APPENDIX B

AUDIO BUFFERS DON'T DO WHAT YOU THINK THEY DO!

Figure 30: Incorrect model of realtime audio input, in which full buffers are given to the user at regular intervals, as soon as they are full.

It is a universal misconception that, in audio systems, l_{hc_min} (audio system input latency) can be reduced by reducing the user buffer size. This is based on the erroneous model of how audio samples are gathered and passed to userspace depicted in Figure 30.

In this model, the user allocates buffers of capacity n frames and passes them to the kernel. Incoming audio frames from the ADC are placed directly into an enqueued buffer, which is passed back to the user as soon as it becomes full. In this model, the user would receive buffers with a frequency of n/f where f is the audio frame rate. If n were 64 sample frames and f were 44.1 kHz, the user would expect a buffer every 1.5 milliseconds. This value is often wrongly taken to represent the system's buffering latency, and the uncertainty wrongly assumed to be on the order of 1/f or otherwise negligible.

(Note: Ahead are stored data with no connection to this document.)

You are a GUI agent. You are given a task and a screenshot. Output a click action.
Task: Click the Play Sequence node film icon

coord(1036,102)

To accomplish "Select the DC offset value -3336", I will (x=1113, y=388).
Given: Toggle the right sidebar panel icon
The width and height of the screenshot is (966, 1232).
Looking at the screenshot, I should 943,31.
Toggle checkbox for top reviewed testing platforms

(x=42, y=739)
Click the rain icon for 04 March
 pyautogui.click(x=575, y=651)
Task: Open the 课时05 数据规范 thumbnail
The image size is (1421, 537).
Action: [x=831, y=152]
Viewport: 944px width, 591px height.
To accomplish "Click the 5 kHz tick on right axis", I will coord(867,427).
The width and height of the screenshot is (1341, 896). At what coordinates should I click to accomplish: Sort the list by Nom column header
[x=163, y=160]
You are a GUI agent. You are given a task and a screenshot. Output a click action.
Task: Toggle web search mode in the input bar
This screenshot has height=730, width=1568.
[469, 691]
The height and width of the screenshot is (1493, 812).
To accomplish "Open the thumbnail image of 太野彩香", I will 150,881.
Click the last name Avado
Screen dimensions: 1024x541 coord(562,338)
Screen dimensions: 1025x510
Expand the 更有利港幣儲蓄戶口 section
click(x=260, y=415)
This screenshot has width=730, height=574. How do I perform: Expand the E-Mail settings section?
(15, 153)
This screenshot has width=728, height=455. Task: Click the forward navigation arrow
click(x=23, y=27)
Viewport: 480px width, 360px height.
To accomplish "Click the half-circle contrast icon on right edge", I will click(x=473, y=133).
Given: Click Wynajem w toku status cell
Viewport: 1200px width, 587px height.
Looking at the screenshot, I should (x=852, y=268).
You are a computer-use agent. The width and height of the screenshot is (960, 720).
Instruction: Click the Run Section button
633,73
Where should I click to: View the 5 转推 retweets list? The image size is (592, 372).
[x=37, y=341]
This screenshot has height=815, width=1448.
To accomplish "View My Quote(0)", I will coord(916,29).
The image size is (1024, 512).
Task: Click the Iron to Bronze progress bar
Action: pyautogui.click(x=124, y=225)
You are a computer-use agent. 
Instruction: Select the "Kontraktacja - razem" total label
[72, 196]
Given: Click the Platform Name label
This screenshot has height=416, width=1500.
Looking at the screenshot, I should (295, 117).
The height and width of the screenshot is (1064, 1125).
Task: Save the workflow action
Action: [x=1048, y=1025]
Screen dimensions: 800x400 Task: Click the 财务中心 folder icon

Although this model is widely cited and even presented in the documentation for operating systems, it can be empirically demonstrated to be false (and will be momentarily). Simple analysis reveals the flaw in the above model. Namely, modern operating systems with kernels do not generally allow memory to be shared between userspace and the kernel, as this would largely defeat the purpose of the kernel, which is to protect the system's core functionality by isolating it. In fact, the ADC is typically a separate piece of hardware serviced by the DMA controller, and consequently audio samples are written directly to a special DMA area in RAM. The address of this DMA area cannot be specified by the user, nor can the user's buffers be allocated from this area, as attempting to access it would result in a segmentation fault. Clearly, audio samples must be written into a kernel buffer and subsequently copied into a userspace buffer. For operating systems where the source code is available, this is easily verified by inspecting the code. For example, in version 3.0.29 of the Linux Kernel, in the file /kernel/sound/core/lib_pcm.c, we find the function that is responsible for passing audio samples to userspace, simplified here for space and legibility:

 
snd_pcm_lib_read_transfer()
{
  char __user *buf = (char __user *) data + offset;
  char *hwbuf = runtime->dma_area + hwoffset;
  copy_to_user(buf, hwbuf, frames);
}

The first two lines within this function calculate the memory addresses of the userspace and kernel buffers, respectively. The third line clearly shows audio samples being copied out of a DMA area owned by the kernel to a userspace buffer.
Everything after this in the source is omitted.